28/01/2018

Une « Flow’her » pour les graines d’entrepreneuses ESS


J’aime bien vous parler de jolis projets en devenir, qu’il s’agisse d'une start up ou d‘une association. L’actualité de ces derniers mois m’a donné envie de mettre en avant quelque chose qui soit tourné vers les femmes. Et j’ai été séduite par la démarche de celui, naissant, de Flow’her.
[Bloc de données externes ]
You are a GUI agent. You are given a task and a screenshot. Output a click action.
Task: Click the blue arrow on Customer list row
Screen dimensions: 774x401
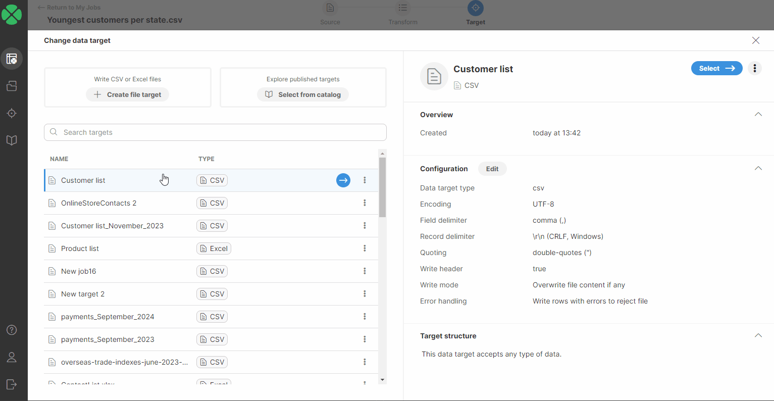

A la soirée de lancement à l’ESS'pace, j’ai fait connaissance avec les deux porteuses du projet. Camille, 25 ans et Laura, 23 ans sont encore étudiantes. La première s'est spécialisée dans l'Economie Sociale et Solidaire, où elle a rencontrée sa future associée, dont le domaine de prédilection est l'audiovisuel. Comme beaucoup d’entre nous elles aspirent à prendre leur destin en main, pour que leur future vie professionnelle ait du sens : «Il n’y a pas assez de femmes dans des rôles de modèles dans la société », constate également Camille. Pour contribuer à y remédier, elles ont formé une association, Flow'her, il y a trois mois, dont l'objectif est d'encourager les femmes à entreprendre dans l'ESS.

Leur idée est triple. «Offrir une visibilité » à celles qui ont déjà sauté le pas via des mini-documentaires et des interviews diffusés sur leur site (récolter). Organiser des ateliers qui offriront des pistes à celles qui aimeraient bien mais n’osent pas trop, « dans une démarche pédagogique » (semer). Et enfin en mettre entrepreneuses et futures entrepreneuses en réseau, afin qu’elles puissent se soutenir et s’entraider (cultiver).

Pour lancer l’association qu’elles ont formée il y a trois mois et dont elles espèrent faire un projet professionnel, Camille et Laure ont été filmer trois entrepreneuses: Myriam La Selve, fondatrice de Zu, un guide "100% kids friendly" à Bordeaux, Marion Garrido, qui braque son média out of the box sur l'alimentation de demain et Isabelle Poujoulas, créatrice de Geromouv, des parcours extérieurs pour favoriser la mobilité des seniors.

Plus tard dans la soirée, je discute avec Laure, qui me dévoile les prochaines étapes: l'organisation d'une journée au printemps qui favorisera les rencontres d'entrepreneuses à divers stades de leurs projets autour d'animations et d'ateliers. Ensuite, Camille et Laure aimeraient faire de la sensibilisation à l'entreprenariat social en milieu scolaire, mais aussi proposer des modules pédagogiques sur le même thème aux collectivités locales, qui leur permettraient d'assurer la viabilité économique de leur structure.

Pratique. Pour suivre l'actualité de Flow'her, retrouvez le projet sur facebook, ainsi que twitter et instagram (@flowherparis).

2 commentaires:

Annelise Meyer a dit…

Merci pour la découverte... et petit correctif : il manque un "h" dans le pseudo twitter ;)

Atalanta a dit…

De rien, Annelise. h rajouté, merci à toi.